While typing with the Japonica array detected 612 877 sites (MAF>0.01, HWE P>0.001), in combination with imputation we detected 6 101 619 more; that is, a total of 6 714 496 polymorphisms. Thus, the combination identified ~10 times more polymorphisms than did typing with the Japonica array alone. Moreover, among 82 variants with P<10−7 in the allele frequency detected by GWAS using the Japonica array and imputation with 1KJPN, only three (3.7%) were identified when typing was with the Japonica array alone. The combination of the Japonica array and imputation with the 1KJPN panel identified new SNPs.

Elsewhere we reported that in Japanese individuals, HLA-A*02:06 was strongly associated with CM-SJS/TEN with SOC.9 We also documented that HLA-A*02:06 with TLR3 polymorphisms exerted more than additive effects23 and that HLA-A*02:06 with PTGER3 polymorphisms exhibited additive effects in CM-SJS/TEN with SOC.11 Although our sample numbers were small, we found that HLA-A*02:06 with Rec114 rs16957893 CG might also exert more than additive effects in CM-SJS/TEN with SOC (OR=110, P=4.45 × 10−8) (Supplementary Table 5). The combination of variants' effects between HLA-A*02:06 and Rec114 rs16957893 CG might be independent of the interactions between HLA-A*02:06 and TLR3 rs3775296 T/T because CM-SJS/TEN with SOC in Japanese patients with both HLA-A*02:06 and Rec114 rs16957893 CG did not harbor TLR3 rs3775296 T/T (data not shown).

In Japanese individuals, combined genotyping for the associated variants thus far identified; that is, HLA-A*02:06, TLR3 rs3775296 T/T and Rec114 rs16957893 CG, may help to predict the risk for CM-SJS/TEN with SOC. Based on our previous and current observations, we suggest that besides microbial infections and CMs, the combination of multiple gene polymorphisms and their interactions contributes strongly to the onset of CM-SJS/TEN with SOC.

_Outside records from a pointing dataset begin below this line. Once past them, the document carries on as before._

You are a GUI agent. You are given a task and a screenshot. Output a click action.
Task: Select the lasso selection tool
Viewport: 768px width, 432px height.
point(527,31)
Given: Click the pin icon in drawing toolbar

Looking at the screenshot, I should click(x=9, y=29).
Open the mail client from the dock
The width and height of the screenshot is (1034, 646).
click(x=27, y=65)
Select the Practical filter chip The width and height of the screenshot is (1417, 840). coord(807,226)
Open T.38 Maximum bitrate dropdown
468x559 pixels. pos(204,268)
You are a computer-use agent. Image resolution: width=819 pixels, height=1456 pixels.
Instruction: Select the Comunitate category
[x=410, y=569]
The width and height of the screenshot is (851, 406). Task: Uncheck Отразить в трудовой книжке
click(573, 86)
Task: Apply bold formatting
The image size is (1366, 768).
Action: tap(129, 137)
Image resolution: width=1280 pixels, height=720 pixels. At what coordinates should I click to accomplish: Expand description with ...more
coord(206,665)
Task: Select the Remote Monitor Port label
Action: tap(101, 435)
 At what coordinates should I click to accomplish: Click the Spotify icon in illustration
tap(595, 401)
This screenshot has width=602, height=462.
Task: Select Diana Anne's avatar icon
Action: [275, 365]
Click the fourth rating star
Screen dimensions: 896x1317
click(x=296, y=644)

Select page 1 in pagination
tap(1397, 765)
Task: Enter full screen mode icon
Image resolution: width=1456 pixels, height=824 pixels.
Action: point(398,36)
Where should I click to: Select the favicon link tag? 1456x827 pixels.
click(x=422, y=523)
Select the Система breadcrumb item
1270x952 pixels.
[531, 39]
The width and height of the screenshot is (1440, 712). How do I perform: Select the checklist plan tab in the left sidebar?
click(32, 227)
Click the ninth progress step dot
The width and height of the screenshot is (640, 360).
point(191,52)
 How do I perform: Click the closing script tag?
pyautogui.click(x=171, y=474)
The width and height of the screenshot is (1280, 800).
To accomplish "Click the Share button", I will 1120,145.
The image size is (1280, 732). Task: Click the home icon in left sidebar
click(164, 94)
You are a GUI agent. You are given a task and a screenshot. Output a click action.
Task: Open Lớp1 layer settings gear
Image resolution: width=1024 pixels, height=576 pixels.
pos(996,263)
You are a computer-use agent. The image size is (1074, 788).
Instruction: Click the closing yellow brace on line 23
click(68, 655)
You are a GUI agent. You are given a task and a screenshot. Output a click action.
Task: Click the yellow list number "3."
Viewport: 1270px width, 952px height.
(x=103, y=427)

In the current GWAS, we used the Japonica array and imputation with the 1KJPN panel to investigate CM-SJS/TEN-SOC in Japanese individuals. We also performed replication studies using Korean samples to identify host genetic factors that predispose to CM-SJS/TEN with SOC. The findings reported here increase our understanding of pathogenic pathways involved in the development of CM-SJS/TEN with SOC.